[[ PROVIDED RECORDS open ]]

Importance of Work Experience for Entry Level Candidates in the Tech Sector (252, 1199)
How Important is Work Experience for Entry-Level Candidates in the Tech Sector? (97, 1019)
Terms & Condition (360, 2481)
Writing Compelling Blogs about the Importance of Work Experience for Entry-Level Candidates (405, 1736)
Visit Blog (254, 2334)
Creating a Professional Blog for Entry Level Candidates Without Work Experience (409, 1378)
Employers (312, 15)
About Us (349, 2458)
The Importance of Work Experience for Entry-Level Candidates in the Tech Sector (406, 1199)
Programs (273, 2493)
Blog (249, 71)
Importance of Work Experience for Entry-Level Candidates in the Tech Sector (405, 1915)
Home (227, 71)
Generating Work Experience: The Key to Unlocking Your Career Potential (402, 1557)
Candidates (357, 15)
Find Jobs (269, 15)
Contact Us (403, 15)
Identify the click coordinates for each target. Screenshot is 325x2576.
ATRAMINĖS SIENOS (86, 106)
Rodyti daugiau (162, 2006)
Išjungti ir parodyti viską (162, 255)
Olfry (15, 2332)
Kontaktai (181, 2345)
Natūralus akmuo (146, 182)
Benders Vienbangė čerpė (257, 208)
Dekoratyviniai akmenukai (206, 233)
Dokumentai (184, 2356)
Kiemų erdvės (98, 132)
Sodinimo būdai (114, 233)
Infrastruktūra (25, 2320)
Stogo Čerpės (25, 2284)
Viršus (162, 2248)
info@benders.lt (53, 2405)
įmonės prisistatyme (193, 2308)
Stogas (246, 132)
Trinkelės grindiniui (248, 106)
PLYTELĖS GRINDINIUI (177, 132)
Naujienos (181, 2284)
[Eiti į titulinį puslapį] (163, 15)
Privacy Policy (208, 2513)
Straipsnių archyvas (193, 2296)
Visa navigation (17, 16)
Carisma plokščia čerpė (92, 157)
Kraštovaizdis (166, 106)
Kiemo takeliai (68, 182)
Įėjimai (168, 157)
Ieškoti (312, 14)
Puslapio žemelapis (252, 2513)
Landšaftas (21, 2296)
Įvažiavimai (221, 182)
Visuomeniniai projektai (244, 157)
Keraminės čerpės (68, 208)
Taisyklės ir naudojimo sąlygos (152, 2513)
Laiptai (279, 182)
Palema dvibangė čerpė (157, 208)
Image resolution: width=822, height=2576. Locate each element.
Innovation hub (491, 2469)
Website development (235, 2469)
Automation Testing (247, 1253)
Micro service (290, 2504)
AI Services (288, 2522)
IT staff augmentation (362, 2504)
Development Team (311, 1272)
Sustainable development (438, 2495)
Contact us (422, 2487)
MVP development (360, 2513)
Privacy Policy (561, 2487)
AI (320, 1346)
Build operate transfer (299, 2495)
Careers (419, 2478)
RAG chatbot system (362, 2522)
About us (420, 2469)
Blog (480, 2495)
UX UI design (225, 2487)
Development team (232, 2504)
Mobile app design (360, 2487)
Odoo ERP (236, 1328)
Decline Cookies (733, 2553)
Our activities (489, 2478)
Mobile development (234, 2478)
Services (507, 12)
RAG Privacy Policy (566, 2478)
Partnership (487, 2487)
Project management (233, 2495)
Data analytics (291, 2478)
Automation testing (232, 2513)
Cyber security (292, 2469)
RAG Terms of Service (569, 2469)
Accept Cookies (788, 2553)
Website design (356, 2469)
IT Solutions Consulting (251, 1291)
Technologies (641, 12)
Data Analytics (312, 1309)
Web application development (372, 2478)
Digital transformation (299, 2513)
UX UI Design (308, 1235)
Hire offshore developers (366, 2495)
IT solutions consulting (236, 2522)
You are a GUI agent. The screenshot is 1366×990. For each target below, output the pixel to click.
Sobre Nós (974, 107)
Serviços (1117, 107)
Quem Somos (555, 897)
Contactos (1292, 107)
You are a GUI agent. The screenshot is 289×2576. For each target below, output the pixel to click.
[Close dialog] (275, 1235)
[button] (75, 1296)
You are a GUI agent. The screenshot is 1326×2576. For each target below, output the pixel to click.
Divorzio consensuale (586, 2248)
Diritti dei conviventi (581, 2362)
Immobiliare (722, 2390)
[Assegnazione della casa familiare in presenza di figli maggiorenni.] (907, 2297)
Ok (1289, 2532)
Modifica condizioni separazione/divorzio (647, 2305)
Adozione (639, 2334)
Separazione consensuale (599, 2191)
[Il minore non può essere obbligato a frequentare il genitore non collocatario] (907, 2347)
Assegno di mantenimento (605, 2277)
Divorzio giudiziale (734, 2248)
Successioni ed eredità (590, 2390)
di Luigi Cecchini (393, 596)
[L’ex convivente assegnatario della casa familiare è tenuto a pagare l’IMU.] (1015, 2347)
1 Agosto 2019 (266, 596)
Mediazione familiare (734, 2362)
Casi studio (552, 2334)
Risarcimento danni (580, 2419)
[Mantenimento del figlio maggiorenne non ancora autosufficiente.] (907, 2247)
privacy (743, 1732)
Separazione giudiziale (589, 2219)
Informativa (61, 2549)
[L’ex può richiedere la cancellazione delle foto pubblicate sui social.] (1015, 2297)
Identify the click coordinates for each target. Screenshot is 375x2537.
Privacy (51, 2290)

[[ PROVIDED RECORDS closed ]]

Set the entries down again, unchanged and complete.

● **COMPLETED TASK**:
Importance of Work Experience for Entry Level Candidates in the Tech Sector (252, 1199)
How Important is Work Experience for Entry-Level Candidates in the Tech Sector? (97, 1019)
Terms & Condition (360, 2481)
Writing Compelling Blogs about the Importance of Work Experience for Entry-Level Candidates (405, 1736)
Visit Blog (254, 2334)
Creating a Professional Blog for Entry Level Candidates Without Work Experience (409, 1378)
Employers (312, 15)
About Us (349, 2458)
The Importance of Work Experience for Entry-Level Candidates in the Tech Sector (406, 1199)
Programs (273, 2493)
Blog (249, 71)
Importance of Work Experience for Entry-Level Candidates in the Tech Sector (405, 1915)
Home (227, 71)
Generating Work Experience: The Key to Unlocking Your Career Potential (402, 1557)
Candidates (357, 15)
Find Jobs (269, 15)
Contact Us (403, 15)
Identify the click coordinates for each target. Screenshot is 325x2576.
ATRAMINĖS SIENOS (86, 106)
Rodyti daugiau (162, 2006)
Išjungti ir parodyti viską (162, 255)
Olfry (15, 2332)
Kontaktai (181, 2345)
Natūralus akmuo (146, 182)
Benders Vienbangė čerpė (257, 208)
Dekoratyviniai akmenukai (206, 233)
Dokumentai (184, 2356)
Kiemų erdvės (98, 132)
Sodinimo būdai (114, 233)
Infrastruktūra (25, 2320)
Stogo Čerpės (25, 2284)
Viršus (162, 2248)
info@benders.lt (53, 2405)
įmonės prisistatyme (193, 2308)
Stogas (246, 132)
Trinkelės grindiniui (248, 106)
PLYTELĖS GRINDINIUI (177, 132)
Naujienos (181, 2284)
[Eiti į titulinį puslapį] (163, 15)
Privacy Policy (208, 2513)
Straipsnių archyvas (193, 2296)
Visa navigation (17, 16)
Carisma plokščia čerpė (92, 157)
Kraštovaizdis (166, 106)
Kiemo takeliai (68, 182)
Įėjimai (168, 157)
Ieškoti (312, 14)
Puslapio žemelapis (252, 2513)
Landšaftas (21, 2296)
Įvažiavimai (221, 182)
Visuomeniniai projektai (244, 157)
Keraminės čerpės (68, 208)
Taisyklės ir naudojimo sąlygos (152, 2513)
Laiptai (279, 182)
Palema dvibangė čerpė (157, 208)
Image resolution: width=822, height=2576. Locate each element.
Innovation hub (491, 2469)
Website development (235, 2469)
Automation Testing (247, 1253)
Micro service (290, 2504)
AI Services (288, 2522)
IT staff augmentation (362, 2504)
Development Team (311, 1272)
Sustainable development (438, 2495)
Contact us (422, 2487)
MVP development (360, 2513)
Privacy Policy (561, 2487)
AI (320, 1346)
Build operate transfer (299, 2495)
Careers (419, 2478)
RAG chatbot system (362, 2522)
About us (420, 2469)
Blog (480, 2495)
UX UI design (225, 2487)
Development team (232, 2504)
Mobile app design (360, 2487)
Odoo ERP (236, 1328)
Decline Cookies (733, 2553)
Our activities (489, 2478)
Mobile development (234, 2478)
Services (507, 12)
RAG Privacy Policy (566, 2478)
Partnership (487, 2487)
Project management (233, 2495)
Data analytics (291, 2478)
Automation testing (232, 2513)
Cyber security (292, 2469)
RAG Terms of Service (569, 2469)
Accept Cookies (788, 2553)
Website design (356, 2469)
IT Solutions Consulting (251, 1291)
Technologies (641, 12)
Data Analytics (312, 1309)
Web application development (372, 2478)
Digital transformation (299, 2513)
UX UI Design (308, 1235)
Hire offshore developers (366, 2495)
IT solutions consulting (236, 2522)
You are a GUI agent. The screenshot is 1366×990. For each target below, output the pixel to click.
Sobre Nós (974, 107)
Serviços (1117, 107)
Quem Somos (555, 897)
Contactos (1292, 107)
You are a GUI agent. The screenshot is 289×2576. For each target below, output the pixel to click.
[Close dialog] (275, 1235)
[button] (75, 1296)
You are a GUI agent. The screenshot is 1326×2576. For each target below, output the pixel to click.
Divorzio consensuale (586, 2248)
Diritti dei conviventi (581, 2362)
Immobiliare (722, 2390)
[Assegnazione della casa familiare in presenza di figli maggiorenni.] (907, 2297)
Ok (1289, 2532)
Modifica condizioni separazione/divorzio (647, 2305)
Adozione (639, 2334)
Separazione consensuale (599, 2191)
[Il minore non può essere obbligato a frequentare il genitore non collocatario] (907, 2347)
Assegno di mantenimento (605, 2277)
Divorzio giudiziale (734, 2248)
Successioni ed eredità (590, 2390)
di Luigi Cecchini (393, 596)
[L’ex convivente assegnatario della casa familiare è tenuto a pagare l’IMU.] (1015, 2347)
1 Agosto 2019 (266, 596)
Mediazione familiare (734, 2362)
Casi studio (552, 2334)
Risarcimento danni (580, 2419)
[Mantenimento del figlio maggiorenne non ancora autosufficiente.] (907, 2247)
privacy (743, 1732)
Separazione giudiziale (589, 2219)
Informativa (61, 2549)
[L’ex può richiedere la cancellazione delle foto pubblicate sui social.] (1015, 2297)
Identify the click coordinates for each target. Screenshot is 375x2537.
Privacy (51, 2290)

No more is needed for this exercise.